Quels ont été les grands défis que vous avez rencontrés en tant qu’élu ?
Il y en a eu beaucoup ! Quand j’ai été élu maire, j’ai voulu moderniser l’administration, investir dans des infrastructures et améliorer la gestion des ressources. Mais les résistances ont été nombreuses. Il faut comprendre qu’en politique, il y a des enjeux de pouvoir, des intérêts en place. J’ai dû mener des batailles, convaincre, parfois imposer des réformes. Ce n’est jamais simple, mais je n’ai jamais transigé sur mes principes. Par exemple, la refonte des transports en commun a été un projet structurant, mais il a nécessité un combat acharné pour être mis en place. J’ai aussi œuvré pour le développement des énergies renouvelables, car nous ne pouvons plus dépendre uniquement des énergies fossiles.
Que retenez-vous de votre parcours politique ?
Que rien n’est jamais acquis et que chaque avancée demande du courage et de la persévérance. J’ai toujours été animé par la conviction que l’action politique devait servir l’intérêt général et non des intérêts particuliers. J’ai fait des choix, pris des décisions difficiles, mais toujours avec la volonté d’améliorer la vie des Réunionnais. Il faut aussi savoir transmettre et former la nouvelle génération de responsables politiques, c’est un travail indispensable pour assurer la continuité d’un engagement fort. Nous devons encourager l’émergence de nouveaux leaders locaux qui comprennent les enjeux spécifiques de nos territoires et sont capables d’y apporter des réponses adaptées.
Un dernier message ?
La Réunion a tout pour réussir, mais cela passe par un changement de mentalité. Nous devons croire en nous-mêmes, arrêter de nous positionner comme des victimes et devenir des acteurs de notre propre développement. L’avenir appartient à ceux qui osent et qui travaillent dur.

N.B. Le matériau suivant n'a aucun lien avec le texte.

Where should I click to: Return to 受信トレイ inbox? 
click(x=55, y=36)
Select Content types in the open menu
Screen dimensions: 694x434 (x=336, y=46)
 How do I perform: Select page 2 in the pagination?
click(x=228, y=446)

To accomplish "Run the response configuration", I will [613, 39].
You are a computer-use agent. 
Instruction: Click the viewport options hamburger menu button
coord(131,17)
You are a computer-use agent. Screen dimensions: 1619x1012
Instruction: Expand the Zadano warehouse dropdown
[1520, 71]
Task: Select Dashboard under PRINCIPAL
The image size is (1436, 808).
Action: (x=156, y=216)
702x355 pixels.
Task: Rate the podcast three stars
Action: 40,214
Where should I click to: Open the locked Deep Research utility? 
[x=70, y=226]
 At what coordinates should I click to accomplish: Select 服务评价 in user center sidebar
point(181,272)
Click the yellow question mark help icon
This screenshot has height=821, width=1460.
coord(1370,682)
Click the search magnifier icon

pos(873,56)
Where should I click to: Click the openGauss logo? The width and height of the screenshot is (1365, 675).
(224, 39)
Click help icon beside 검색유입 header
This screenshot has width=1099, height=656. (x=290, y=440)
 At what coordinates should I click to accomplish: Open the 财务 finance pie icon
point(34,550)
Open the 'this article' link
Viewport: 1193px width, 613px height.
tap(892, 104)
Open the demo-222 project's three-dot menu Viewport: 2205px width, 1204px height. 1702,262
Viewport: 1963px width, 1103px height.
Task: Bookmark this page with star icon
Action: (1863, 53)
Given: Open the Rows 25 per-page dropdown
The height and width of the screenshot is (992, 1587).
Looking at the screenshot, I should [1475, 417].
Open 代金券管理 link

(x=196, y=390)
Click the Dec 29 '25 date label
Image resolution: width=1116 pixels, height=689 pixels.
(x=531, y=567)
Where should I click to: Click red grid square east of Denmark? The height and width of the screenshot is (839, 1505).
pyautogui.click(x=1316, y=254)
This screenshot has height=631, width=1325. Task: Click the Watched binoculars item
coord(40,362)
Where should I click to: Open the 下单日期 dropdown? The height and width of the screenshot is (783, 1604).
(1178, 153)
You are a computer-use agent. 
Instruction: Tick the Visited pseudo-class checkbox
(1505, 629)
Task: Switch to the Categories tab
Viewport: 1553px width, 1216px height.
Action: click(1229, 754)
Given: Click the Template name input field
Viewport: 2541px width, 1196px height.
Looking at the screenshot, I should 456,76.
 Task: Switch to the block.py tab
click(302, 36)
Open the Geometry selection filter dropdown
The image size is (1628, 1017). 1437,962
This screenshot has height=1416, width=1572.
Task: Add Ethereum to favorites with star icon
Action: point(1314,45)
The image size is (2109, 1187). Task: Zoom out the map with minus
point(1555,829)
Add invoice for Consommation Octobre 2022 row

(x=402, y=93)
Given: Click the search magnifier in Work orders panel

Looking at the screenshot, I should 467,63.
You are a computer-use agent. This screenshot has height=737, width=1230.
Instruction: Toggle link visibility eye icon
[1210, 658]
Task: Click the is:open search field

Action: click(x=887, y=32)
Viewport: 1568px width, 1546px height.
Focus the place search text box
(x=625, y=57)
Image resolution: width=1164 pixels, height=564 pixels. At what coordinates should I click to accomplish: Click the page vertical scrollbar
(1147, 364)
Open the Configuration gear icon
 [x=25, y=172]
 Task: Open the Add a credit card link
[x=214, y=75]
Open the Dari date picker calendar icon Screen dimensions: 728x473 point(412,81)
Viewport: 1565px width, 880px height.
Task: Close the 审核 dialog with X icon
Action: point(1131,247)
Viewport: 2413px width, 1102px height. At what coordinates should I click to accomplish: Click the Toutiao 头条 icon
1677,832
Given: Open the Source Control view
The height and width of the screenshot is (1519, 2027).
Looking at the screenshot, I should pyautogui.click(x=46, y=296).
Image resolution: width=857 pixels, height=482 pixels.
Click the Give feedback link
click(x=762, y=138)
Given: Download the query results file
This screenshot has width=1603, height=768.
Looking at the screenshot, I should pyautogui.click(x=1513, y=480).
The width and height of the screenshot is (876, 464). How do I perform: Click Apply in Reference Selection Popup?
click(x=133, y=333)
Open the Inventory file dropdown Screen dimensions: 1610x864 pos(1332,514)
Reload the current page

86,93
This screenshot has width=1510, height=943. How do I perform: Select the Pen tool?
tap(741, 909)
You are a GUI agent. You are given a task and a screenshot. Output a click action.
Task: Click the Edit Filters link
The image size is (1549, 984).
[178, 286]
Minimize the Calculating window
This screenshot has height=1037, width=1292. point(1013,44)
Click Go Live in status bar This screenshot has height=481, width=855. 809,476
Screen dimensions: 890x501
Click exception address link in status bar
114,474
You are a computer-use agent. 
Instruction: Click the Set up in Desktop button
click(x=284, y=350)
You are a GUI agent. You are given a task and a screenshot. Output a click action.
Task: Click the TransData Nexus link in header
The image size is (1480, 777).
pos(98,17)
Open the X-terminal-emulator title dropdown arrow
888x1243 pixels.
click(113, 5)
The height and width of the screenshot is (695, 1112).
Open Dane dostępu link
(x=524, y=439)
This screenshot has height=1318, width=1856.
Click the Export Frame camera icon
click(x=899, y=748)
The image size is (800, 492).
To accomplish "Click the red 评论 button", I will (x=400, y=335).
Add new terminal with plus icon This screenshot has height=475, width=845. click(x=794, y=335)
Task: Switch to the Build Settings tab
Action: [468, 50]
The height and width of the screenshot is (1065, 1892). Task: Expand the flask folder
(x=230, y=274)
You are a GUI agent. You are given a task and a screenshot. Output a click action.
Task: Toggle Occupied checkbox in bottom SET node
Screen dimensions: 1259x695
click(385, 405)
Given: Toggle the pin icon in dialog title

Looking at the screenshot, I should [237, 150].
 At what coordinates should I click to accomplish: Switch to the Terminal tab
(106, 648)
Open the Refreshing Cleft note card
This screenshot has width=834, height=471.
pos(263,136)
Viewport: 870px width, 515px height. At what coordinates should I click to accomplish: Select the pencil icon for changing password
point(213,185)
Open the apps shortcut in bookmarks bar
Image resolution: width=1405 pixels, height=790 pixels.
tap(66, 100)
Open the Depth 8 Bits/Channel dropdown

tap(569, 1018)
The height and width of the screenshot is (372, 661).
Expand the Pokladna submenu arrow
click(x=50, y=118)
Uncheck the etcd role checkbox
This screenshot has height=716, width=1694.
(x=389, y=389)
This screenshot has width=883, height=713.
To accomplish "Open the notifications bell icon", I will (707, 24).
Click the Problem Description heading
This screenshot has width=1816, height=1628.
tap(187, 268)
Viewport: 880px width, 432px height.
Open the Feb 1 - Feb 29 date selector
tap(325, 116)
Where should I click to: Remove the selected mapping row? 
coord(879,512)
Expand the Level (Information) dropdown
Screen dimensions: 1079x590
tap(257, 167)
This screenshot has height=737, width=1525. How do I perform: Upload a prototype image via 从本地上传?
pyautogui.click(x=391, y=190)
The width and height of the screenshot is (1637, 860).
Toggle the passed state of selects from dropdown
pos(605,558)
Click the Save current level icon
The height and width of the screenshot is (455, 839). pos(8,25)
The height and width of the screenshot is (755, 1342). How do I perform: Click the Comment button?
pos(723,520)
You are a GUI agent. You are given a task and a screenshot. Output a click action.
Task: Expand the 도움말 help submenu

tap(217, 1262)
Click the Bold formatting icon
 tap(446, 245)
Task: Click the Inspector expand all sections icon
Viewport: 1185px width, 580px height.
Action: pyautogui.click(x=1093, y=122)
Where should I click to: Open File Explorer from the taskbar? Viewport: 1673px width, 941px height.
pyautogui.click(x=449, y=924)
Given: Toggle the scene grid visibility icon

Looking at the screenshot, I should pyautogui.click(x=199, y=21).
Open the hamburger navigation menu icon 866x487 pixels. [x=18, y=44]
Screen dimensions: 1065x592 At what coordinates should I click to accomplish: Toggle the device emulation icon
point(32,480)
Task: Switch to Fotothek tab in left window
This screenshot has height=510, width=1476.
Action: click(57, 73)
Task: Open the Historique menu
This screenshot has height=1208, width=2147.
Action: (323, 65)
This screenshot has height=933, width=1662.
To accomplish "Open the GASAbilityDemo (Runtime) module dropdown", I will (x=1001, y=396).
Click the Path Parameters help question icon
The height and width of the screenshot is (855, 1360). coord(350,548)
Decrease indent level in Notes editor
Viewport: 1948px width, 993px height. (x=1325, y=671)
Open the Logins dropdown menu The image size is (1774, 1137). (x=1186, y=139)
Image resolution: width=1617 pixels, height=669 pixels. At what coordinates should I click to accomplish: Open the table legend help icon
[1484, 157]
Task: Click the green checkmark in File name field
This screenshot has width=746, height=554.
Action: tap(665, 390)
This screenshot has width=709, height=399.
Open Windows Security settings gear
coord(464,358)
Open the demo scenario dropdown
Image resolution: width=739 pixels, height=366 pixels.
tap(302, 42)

Je crois profondément en notre jeunesse et en notre capacité à bâtir un futur prospère. Nous devons continuer à innover, à investir dans l’humain et à renforcer notre autonomie économique pour construire une île plus forte et plus solidaire. Il faut aussi miser sur la coopération régionale : nous avons un rôle clé à jouer dans l’espace de l’océan Indien et nous devons bâtir des ponts avec nos voisins pour un développement mutuel.